The National Council recognizes that patients with serious mental illness are likely to die 25 years sooner than people without mental health disorders because primary care services are unavailable in the healthcare homes. They advocate funding to increase the availability of general healthcare to prevent or treat chronic illness in the community homes for people with serious mental illness.
Washington, DC, April 22, 2009 — Person-centered healthcare homes are critical to address significant health disparities for people with serious mental illnesses, according to a new report released today by the National Council for Community Behavioral Healthcare (National Council). The report, Behavioral Health/Primary Care Integration and the Person-Centered Healthcare Home,
calls for creating a medical home for people with serious mental illnesses by introducing general healthcare capacity within mental health organizations, or by nurturing seamless partnerships between mental health and primary care providers.

**Problem 1**
According to the healthcare homes passage, how much sooner are patients with serious mental illness likely to die than people without mental health disorders?
**Problem 2**
Rewrite the section of the healthcare homes passage that opens with the words containing "Washington, DC, April" and closes with "primary care providers.", replacing "seamless partnerships" with "close partnerships".
**Problem 3**
Write the next few sentences of the healthcare homes passage, picking up after its final sentence.

**Dataset content**
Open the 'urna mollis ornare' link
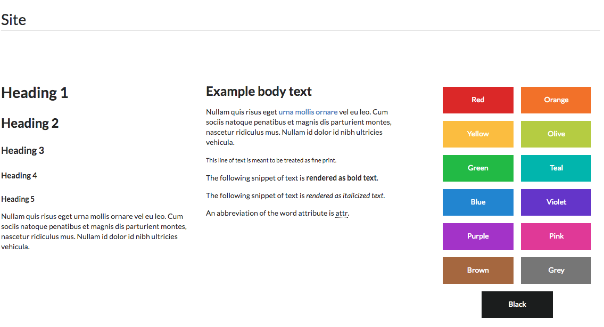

**Exercise answer 1**
They are likely to die 25 years sooner.

**Exercise answer 2**
Washington, DC, April 22, 2009 — Person-centered healthcare homes are critical to address significant health disparities for people with serious mental illnesses, according to a new report released today by the National Council for Community Behavioral Healthcare (National Council). The report, Behavioral Health/Primary Care Integration and the Person-Centered Healthcare Home,
calls for creating a medical home for people with serious mental illnesses by introducing general healthcare capacity within mental health organizations, or by nurturing close partnerships between mental health and primary care providers.

**Exercise answer 3**
People in the U.S. with serious mental illnesses like schizophrenia and bipolar disorder die an average of 25 years sooner than other Americans, according to a 2007 study conducted by the National Association of State Mental Health Program Directors. Three out of every five people with serious mental illnesses die from preventable, co-occurring chronic diseases such as asthma, diabetes, cancer, heart disease and cardiopulmonary conditions.
“We’re helping people recover from mental illness when their lives are endangered due to neglect of other serious health issues,” said Linda Rosenberg, president and CEO of the National Council. “Healthcare homes can save and improve lives by providing seamless healthcare where it is most needed,” she emphasized.
Often, persons with serious mental illness are not able to access primary care settings. While community mental health organizations — that treat a majority of persons with serious mental illnesses — consider general healthcare for patients a priority, only one in two organizations has any general healthcare capacity, and less than one in three has the capacity to provide the services onsite, as revealed by a National Council survey.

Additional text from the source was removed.